Bartley’s horses are a complex symbol of death and fate, as Bartley dies by being thrown into the sea by the gray pony. The Christian overtones of the horses are important to understand, since Bartley’s accident is a direct reference to a passage from The Book of Exodus: “I will sing unto the Lord, for He hath triumphed gloriously; The horse and his rider hath He thrown into the sea.” In the Biblical context, these lines are a celebration of God’s defeat of the Pharaoh, which allowed the Israelites to escape Egypt. However, the parallel between Bartley’s horses and the Bible does not cast Bartley’s accident as God’s will—instead, Synge presents the sea as eclipsing God’s power and inevitably taking the lives of young men, despite fervent prayers and the Priest’s promises. In other words, Bartley’s accident is not the will of God, but the will of the sea. Just as God threw “the horse and his rider” into the sea, the sea wants Bartley (and all other young men) so badly that the gray pony knocks him into the water even before he leaves on his dangerous voyage. Bartley’s horses illuminate the title of Riders to the Sea, as the riders are Bartley and Michael, both of whom are riding to their deaths.

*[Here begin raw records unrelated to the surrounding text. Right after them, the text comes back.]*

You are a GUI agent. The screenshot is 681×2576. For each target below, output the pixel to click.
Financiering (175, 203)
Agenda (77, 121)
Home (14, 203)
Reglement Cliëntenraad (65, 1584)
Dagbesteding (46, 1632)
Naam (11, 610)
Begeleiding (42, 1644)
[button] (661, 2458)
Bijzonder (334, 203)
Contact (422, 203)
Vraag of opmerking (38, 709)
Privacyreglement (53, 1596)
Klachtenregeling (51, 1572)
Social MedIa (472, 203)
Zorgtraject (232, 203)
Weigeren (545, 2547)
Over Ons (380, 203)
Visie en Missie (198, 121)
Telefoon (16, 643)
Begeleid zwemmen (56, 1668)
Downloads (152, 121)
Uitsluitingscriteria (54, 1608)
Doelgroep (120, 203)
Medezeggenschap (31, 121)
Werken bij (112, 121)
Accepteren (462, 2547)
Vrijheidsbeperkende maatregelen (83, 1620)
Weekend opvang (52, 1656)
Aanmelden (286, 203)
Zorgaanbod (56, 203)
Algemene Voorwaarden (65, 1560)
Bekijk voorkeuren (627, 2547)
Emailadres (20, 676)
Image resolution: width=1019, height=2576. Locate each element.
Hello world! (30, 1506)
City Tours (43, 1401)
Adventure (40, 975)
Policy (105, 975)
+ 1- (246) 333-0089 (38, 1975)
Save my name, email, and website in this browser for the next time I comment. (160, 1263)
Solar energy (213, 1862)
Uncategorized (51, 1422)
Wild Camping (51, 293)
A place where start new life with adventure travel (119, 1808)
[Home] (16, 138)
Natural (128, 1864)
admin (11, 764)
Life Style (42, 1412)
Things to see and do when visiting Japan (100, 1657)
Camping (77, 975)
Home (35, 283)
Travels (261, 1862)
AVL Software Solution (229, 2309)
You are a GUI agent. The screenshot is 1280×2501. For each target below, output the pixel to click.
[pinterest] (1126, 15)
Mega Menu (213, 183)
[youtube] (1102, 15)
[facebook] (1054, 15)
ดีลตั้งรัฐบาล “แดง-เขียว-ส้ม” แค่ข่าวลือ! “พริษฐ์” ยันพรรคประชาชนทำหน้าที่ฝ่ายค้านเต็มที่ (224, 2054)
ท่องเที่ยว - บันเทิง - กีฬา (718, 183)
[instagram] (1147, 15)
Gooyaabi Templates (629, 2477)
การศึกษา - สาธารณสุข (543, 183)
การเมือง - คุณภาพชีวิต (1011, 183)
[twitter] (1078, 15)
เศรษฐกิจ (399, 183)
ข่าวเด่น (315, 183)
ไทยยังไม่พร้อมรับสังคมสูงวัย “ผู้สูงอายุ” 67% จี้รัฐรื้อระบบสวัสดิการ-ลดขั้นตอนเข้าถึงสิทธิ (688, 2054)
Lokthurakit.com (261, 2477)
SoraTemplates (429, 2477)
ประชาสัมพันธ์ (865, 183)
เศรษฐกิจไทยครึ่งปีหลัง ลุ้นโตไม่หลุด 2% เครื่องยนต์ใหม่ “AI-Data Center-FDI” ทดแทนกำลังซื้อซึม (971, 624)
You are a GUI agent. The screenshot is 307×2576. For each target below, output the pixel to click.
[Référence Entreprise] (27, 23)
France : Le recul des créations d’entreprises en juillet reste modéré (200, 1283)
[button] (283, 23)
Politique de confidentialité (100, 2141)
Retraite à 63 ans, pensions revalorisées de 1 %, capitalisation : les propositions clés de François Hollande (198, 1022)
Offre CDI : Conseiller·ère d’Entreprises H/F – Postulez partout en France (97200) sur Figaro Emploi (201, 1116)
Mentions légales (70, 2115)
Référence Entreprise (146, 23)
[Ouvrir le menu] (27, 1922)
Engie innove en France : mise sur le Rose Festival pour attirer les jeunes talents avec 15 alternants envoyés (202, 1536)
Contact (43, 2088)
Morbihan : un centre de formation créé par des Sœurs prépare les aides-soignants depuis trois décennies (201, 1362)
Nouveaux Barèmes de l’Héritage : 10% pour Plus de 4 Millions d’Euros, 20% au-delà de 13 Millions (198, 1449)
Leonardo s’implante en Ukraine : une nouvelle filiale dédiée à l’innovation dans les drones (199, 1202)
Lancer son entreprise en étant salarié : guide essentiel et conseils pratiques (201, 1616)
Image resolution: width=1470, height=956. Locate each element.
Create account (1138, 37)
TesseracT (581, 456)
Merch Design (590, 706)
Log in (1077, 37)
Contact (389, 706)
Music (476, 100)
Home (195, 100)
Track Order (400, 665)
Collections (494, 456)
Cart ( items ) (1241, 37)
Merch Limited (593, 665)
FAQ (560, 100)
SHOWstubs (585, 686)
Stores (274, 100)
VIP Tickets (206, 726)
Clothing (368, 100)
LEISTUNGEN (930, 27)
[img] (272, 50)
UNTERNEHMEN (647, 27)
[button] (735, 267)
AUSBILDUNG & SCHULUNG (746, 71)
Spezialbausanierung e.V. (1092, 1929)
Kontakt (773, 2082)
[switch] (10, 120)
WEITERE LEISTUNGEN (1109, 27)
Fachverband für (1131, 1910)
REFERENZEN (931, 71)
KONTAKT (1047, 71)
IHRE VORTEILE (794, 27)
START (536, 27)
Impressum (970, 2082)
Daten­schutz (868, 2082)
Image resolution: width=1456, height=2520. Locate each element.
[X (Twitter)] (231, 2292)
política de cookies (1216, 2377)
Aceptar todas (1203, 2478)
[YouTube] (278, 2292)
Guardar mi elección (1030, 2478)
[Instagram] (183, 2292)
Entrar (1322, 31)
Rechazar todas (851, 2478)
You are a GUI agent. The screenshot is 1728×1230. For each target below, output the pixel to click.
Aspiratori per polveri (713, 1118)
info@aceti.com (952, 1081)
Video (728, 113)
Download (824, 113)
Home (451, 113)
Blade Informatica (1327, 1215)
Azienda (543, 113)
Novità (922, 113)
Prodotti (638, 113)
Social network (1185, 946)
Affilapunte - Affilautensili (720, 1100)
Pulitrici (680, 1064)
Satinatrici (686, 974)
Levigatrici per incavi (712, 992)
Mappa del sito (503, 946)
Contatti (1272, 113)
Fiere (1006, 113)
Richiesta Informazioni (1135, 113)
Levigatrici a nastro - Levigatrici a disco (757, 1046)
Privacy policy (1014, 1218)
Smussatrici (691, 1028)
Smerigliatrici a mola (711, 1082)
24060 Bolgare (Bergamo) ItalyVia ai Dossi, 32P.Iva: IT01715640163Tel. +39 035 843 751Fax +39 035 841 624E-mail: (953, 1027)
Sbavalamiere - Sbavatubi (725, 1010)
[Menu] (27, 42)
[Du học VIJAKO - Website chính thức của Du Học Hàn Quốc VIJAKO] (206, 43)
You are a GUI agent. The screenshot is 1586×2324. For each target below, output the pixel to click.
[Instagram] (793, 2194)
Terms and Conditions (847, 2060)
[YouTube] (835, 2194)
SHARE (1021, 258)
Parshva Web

Bartley’s Horses Quotes in Riders to the Sea
If it was a hundred horses, or a thousand horses you had itself, what is the price of a thousand horses against a son where there is one son only?
He went by quickly; and “the blessing of God on you,” says he, and I could say nothing. I looked up then, and I crying, at the gray pony, and there was Michael upon it—with fine clothes on him, and new shoes on his feet.